The Villaj Idiut: Oral hijinks

In 1999, my wife and I bicycled across Italy. We sort of winged it, which means we did not know where we were going to lay our heads each night; we left it up to how far we trundled on a particular day to determine where we stayed.

One Saturday, as we were riding through the beautiful but daunting hills of Cinque Terre and the hotels filled briskly with Italians visiting the scenic panoramas, we ended up at the only lodging we could find: a place next to a train station in La Spezia – in other words, a dump.

The hotel was hot, dirty and had a shared bathroom. After a long day of biking, all you want to do is rinse off the filthiness and grab a glass of local red. But in this case, the tub had standing water in the bottom, a black ring of dirt around the interior of the rim and zero hot water. It quite literally was the only shower I have taken in my life where I have come out dirtier than when I went in.

It sort of feels like going to the dentist these days.

I know, I know, going to the dentist is an age-old clichéd complaint. Nobody likes to do it. Not a new concept.

But when did going to the dentist start to feel like going to, I don’t know, the Verizon store?

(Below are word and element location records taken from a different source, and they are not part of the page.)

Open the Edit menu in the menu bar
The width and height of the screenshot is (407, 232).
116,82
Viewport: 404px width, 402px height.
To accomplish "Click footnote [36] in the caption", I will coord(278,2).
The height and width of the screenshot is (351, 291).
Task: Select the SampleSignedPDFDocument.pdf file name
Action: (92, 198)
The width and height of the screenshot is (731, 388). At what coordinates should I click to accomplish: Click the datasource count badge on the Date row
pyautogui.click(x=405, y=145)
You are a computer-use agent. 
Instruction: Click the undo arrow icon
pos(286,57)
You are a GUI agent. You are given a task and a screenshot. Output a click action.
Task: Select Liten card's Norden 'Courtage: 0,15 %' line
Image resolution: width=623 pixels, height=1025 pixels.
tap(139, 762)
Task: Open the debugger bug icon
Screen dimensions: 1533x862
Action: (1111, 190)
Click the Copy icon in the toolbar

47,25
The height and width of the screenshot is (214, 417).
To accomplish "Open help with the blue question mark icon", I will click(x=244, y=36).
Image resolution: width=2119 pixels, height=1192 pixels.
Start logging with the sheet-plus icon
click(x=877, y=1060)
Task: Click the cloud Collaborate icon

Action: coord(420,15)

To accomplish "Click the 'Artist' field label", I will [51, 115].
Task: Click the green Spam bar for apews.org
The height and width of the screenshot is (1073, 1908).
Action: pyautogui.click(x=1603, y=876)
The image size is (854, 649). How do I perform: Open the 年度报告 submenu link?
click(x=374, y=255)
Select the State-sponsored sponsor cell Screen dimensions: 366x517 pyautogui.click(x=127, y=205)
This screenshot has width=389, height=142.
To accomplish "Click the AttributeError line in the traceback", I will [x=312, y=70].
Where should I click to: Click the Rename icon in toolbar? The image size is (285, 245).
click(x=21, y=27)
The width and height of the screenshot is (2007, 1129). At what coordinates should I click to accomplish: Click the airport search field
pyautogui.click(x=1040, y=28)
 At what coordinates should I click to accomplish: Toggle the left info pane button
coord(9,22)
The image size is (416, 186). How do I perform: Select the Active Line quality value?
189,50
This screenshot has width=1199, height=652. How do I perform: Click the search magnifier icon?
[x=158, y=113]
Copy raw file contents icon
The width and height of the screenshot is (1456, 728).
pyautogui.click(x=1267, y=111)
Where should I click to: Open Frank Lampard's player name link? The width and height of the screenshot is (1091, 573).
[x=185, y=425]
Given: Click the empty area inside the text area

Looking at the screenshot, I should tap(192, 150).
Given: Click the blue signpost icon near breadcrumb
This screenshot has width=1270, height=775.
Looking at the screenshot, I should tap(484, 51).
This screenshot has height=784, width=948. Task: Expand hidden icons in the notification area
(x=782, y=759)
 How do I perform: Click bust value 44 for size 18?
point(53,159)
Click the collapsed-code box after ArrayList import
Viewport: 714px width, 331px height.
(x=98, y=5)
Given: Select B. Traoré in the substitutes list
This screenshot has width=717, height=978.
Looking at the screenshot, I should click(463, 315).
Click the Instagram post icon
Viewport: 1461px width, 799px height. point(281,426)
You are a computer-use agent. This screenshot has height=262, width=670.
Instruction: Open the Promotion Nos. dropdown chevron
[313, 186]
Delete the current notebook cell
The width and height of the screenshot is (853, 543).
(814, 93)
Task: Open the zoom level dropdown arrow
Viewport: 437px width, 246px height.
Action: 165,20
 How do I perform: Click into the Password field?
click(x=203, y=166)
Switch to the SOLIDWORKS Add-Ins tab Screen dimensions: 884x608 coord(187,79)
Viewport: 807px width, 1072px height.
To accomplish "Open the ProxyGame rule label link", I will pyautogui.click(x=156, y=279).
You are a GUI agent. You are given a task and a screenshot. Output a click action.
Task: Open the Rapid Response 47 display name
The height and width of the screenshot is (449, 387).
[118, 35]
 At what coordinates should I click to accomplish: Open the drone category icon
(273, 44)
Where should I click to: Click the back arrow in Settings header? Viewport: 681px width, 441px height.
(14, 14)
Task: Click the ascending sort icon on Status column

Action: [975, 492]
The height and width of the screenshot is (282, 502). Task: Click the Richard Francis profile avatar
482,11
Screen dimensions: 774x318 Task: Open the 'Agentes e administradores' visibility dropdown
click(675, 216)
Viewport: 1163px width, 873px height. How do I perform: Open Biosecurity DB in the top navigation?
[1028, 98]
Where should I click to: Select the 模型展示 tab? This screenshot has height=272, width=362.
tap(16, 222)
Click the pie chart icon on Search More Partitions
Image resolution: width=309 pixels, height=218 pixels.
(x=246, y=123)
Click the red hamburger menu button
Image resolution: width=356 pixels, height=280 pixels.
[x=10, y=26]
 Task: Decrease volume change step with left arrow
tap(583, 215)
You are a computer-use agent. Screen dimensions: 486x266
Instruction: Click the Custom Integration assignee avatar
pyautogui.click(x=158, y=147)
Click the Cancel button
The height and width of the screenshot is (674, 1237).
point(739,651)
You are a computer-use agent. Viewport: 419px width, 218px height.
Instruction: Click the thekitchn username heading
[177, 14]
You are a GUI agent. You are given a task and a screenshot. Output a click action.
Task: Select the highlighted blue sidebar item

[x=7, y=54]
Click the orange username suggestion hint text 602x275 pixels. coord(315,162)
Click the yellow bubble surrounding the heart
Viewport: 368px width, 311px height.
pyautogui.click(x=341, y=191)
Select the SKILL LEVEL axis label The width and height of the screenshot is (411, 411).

Look, we all get the concept of upselling and cross-selling. If somebody is there to buy, see if they want to buy something else. Annoying, to be sure, but makes perfect business sense.

But there is a distinct difference between the guy at the Verizon store trying to convince me to upgrade the memory in my phone or get a sleeker Louis Vuitton phone case and my periodontics adviser.

How about this arrangement? Instead of you trying to sell me teeth whiteners and mouth guards and fluoride paints and oral rinses, I pay you a fee, and you clean my teeth, pull out a piece of plaque that looks like it could have been in Fred Flintstone’s quarry and stop lecturing me while I have a mouth full of spit and can’t defend myself?

Do I need the hygienist judging my teeth-cleaning skills like I had left a dog inside a locked car with the windows rolled up while it is 105 degrees outside?

No, I do not need that. Nor do I need to listen to Lionel Richie loops that every dentist’s office I’ve ever been in plays on their overhead sound system. What is that? Do they tell you in dental school to rock “Hello” and “Dancing on the Ceiling” over and over and over so that you don’t notice the tsk-tsking over how badly you’re grinding your teeth at night? I feel like saying, “I live around here. Have you seen the cost of living? Do you have any clients who don’t grind their teeth at night?”

I guess I should feel fortunate, at this point, that the guy doesn’t have a rack of Lionel CDs in his lobby and he’s trying to get me to buy a box set on the way out the door.